C'est une première dans l'Hexagone. La ville de Sarcelles a inauguré ce vendredi 20 janvier son lycée Maryse Condé, en hommage à l'autrice guadeloupéenne qui a spécialement fait le déplacement. Âgée de 85 ans et fatiguée par une santé fragile, Maryse Condé n'a pas pris la parole, mais ne cachait pas son émotion devant la foule rassemblée autour d'elle. "Je suis venue pour montrer à ma fille qu'en tant que femme, on peut réussir", explique ainsi Carine, une habitante de la ville du Val-d'Oise qui compte une grande communauté antillaise. "Je suis honorée, de voir un monument historique, une femme antillaise qui puisse nous représenter."
Comme elle, de nombreux habitants ont fait le déplacement, ainsi que des personnalités du monde politique.

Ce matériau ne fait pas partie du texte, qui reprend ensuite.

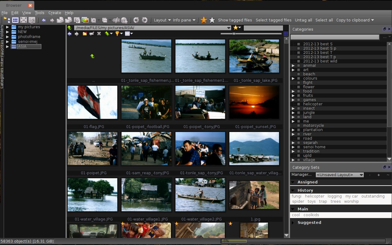Click the new folder icon in file toolbar
Viewport: 392px width, 245px height.
85,34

Christiane Taubira, ancienne ministre de la Justice, a prolongé son séjour dans l'Hexagone afin d'assister à l'évènement. "Enfin, Maryse est reconnue dans l'immensité de son talent, dans la diversité des sujets qu'elle a traités, dans la constance avec laquelle elle a parlé aux générations à travers sa littérature", s'est-elle réjouie. L'ancienne députée de Guyane a exhorté les élèves à profiter du "plaisir de passer la porte d'un lycée Maryse Condé". "Réjouissez-vous de vous définir sous le marrainage, la tutelle, la protection, la lumière de Maryse Condé."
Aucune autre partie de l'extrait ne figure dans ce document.